Opelika has taken the first step in becoming a dementia-friendly community through the Lee Russel Council of Governments (LRCOG).
Earlier this month, LRCOG was awarded a grant that will fund community projects aimed at raising awareness for those living with cognitive diseases.
Leisa Askew, Alabama Cares Coordinator, said that the most important thing is making sure that caregivers as well as those with cognitive dysfunctions do not become closed off and are able to remain a part of the community.
“This is a unique opportunity to be able to educate the baristas at the coffee shops, the wait staff at restaurants, even the cashier at a clothing store on how to understand and relate to customers who have dementia,” Askew said.
A portion of the grant will fund memory screenings which are confidential brain “check-ups” that ask a series of questions, giving the participant a score on how well they retain information.
To further understanding of how these diseases work funds will also go towards “Second Wind Dreams” a virtual dementia tour (VDT).

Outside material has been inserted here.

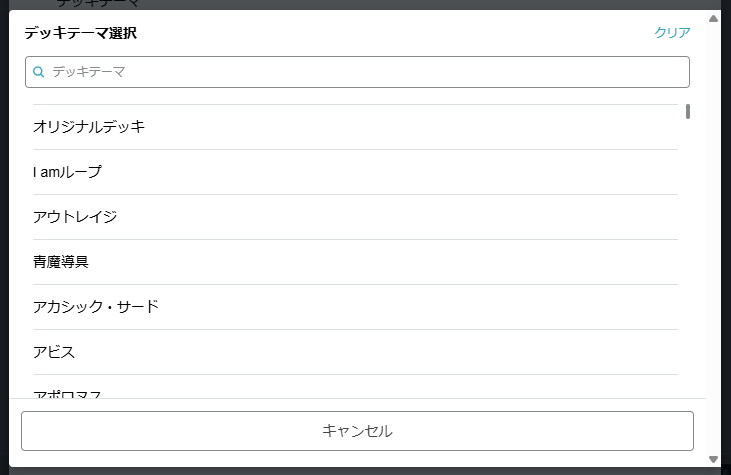Click the デッキテーマ選択 dialog heading
The image size is (731, 475).
[x=81, y=33]
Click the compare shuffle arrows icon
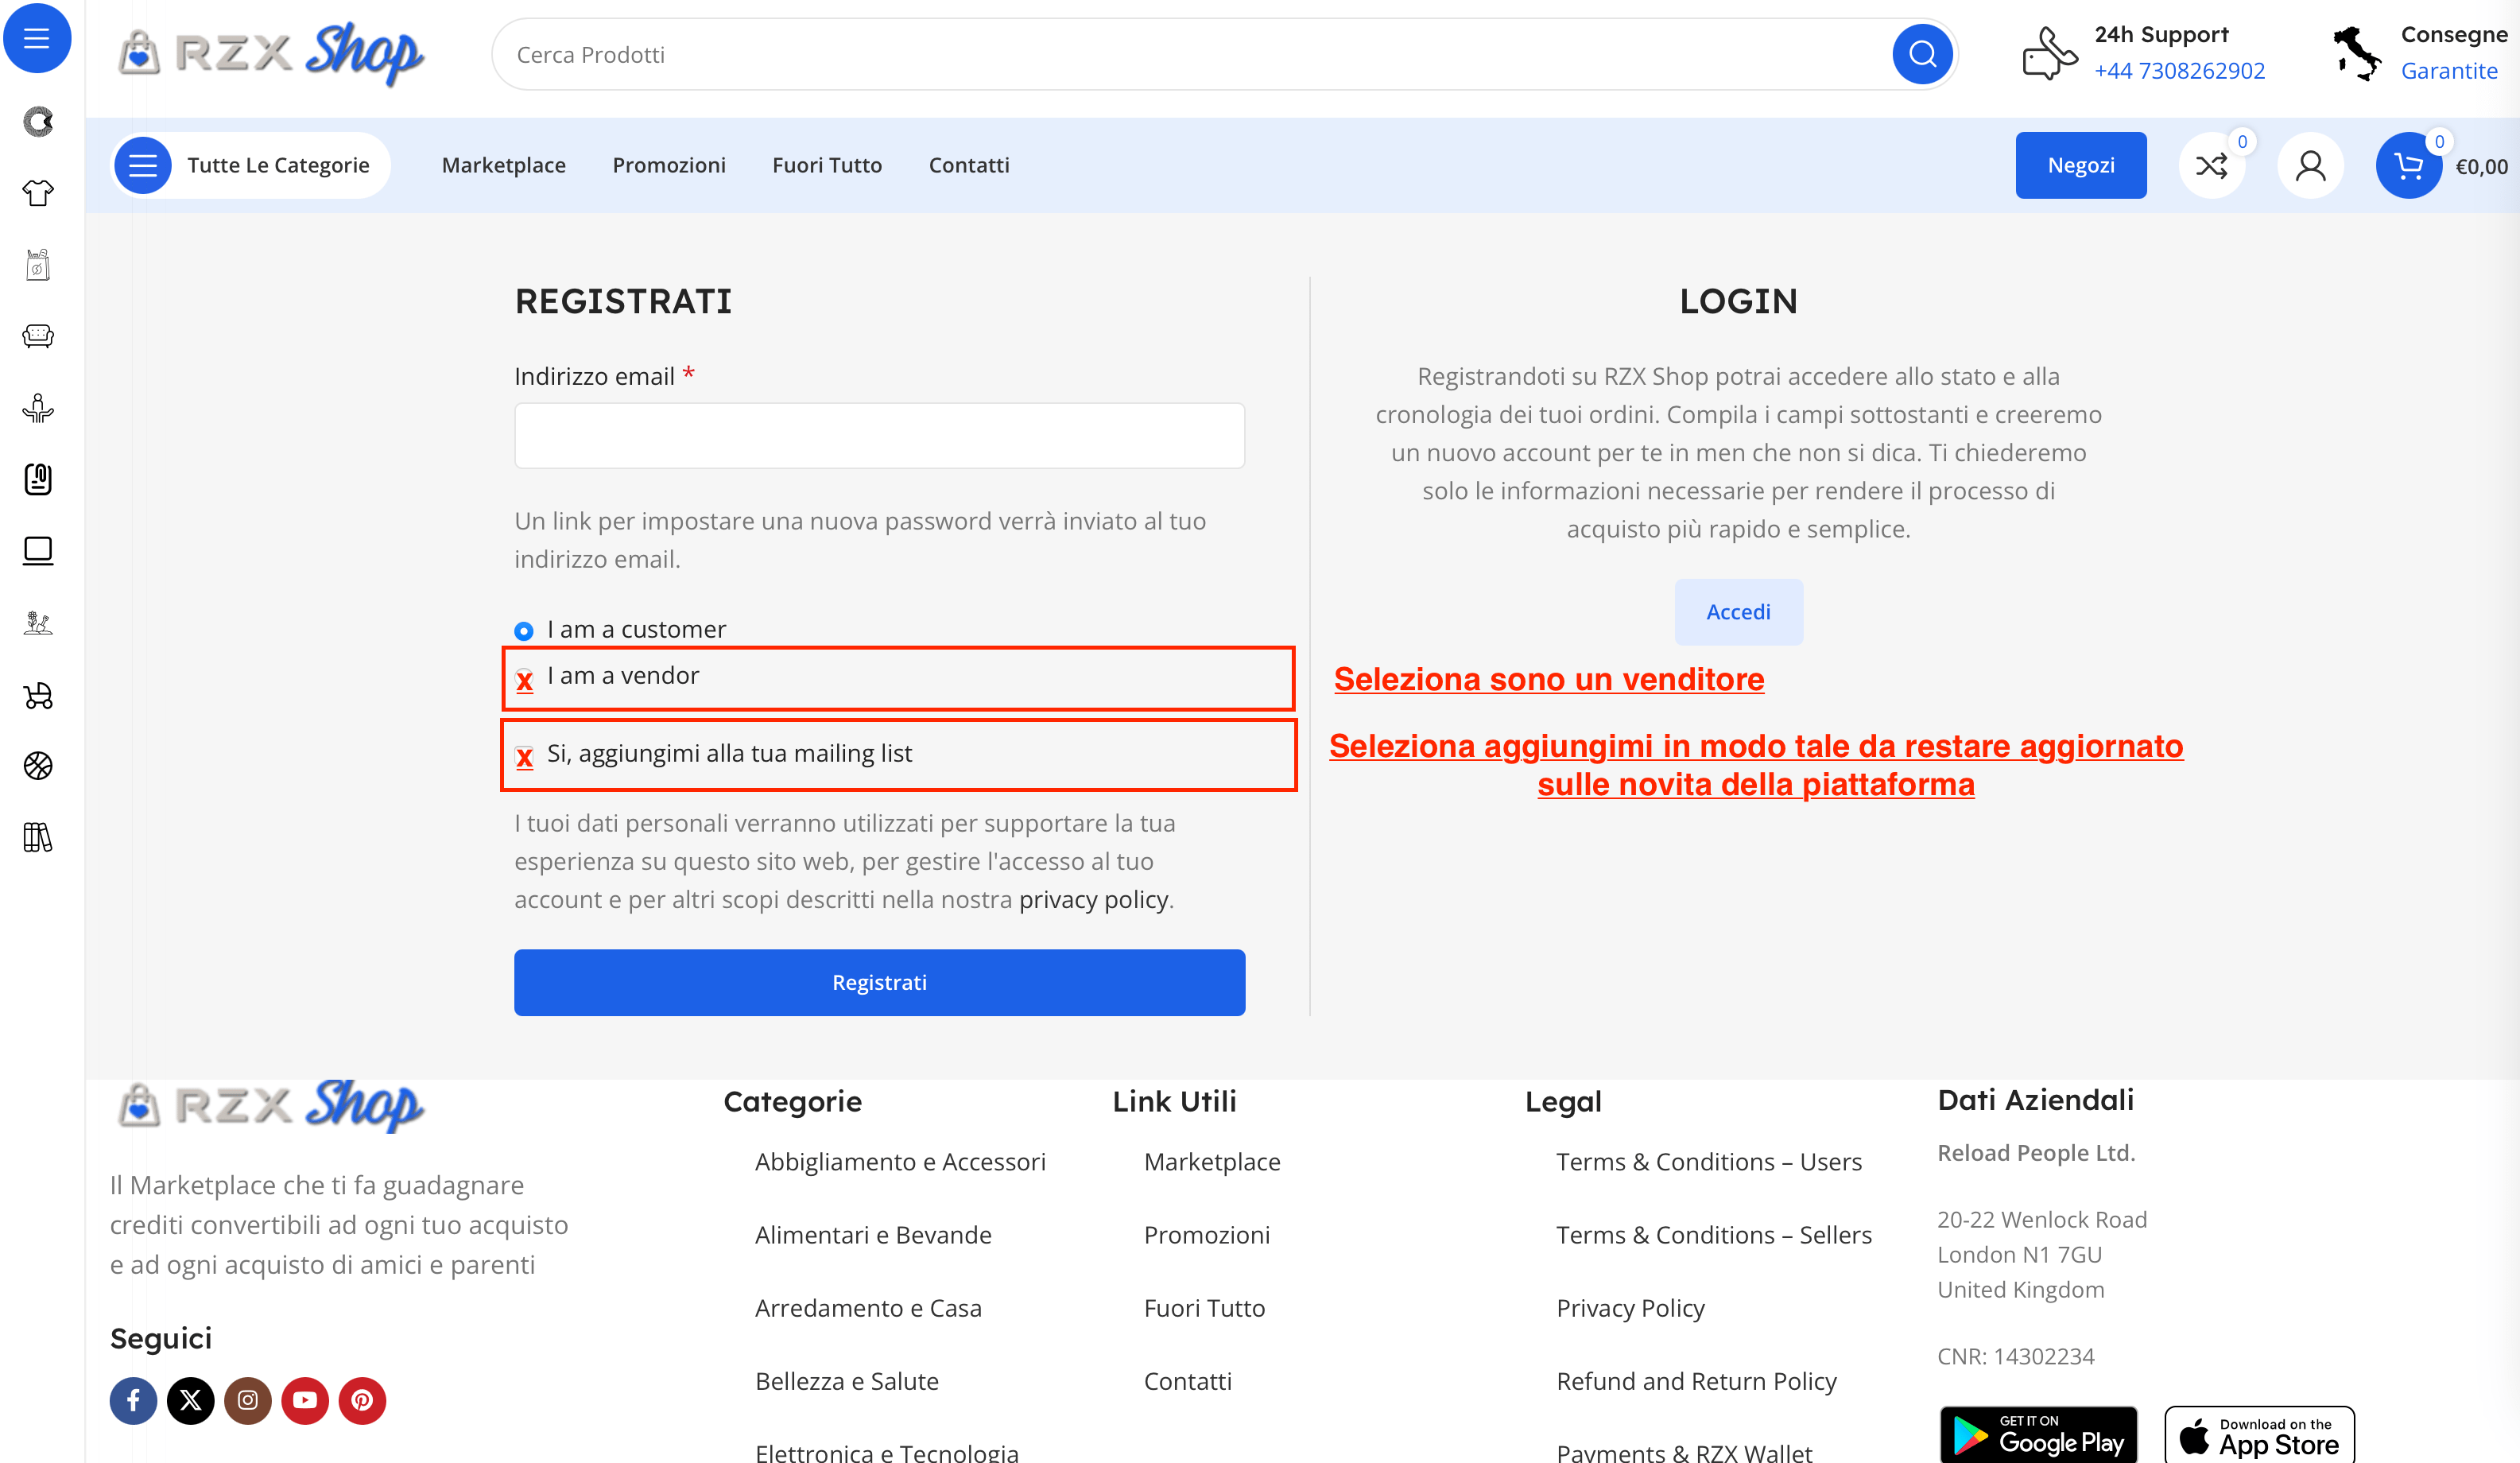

The tour places participants in the shoes of someone with dementia, allowing them to face similar physical and mental challenges that those with cognitive diseases go through daily.
“Sometimes as a caregiver to someone with Alzheimer’s or dementia you try to rationalize an irrational situation,” Askew said. “The caregiver may be trying to protect the person, but by doing that it creates an erupting situation. The virtual tour really puts you in the shoes of someone with one of these diseases and gives you a new perspective.”
Remaining funds will help create community outreaches where businesses will have the opportunity to be educated on how to become dementia friendly.
Anyone wanting a memory screening or to go on a virtual tour can call Askew at (334) 528-9215.
“We are all on a journey toward the same thing, we all want safety, dignity and quality of life,” Askew said. “The chapters to each of our stories are different but both care givers and those living with dementia can still be productive members of society and that is what this grant is going to help us ensure.”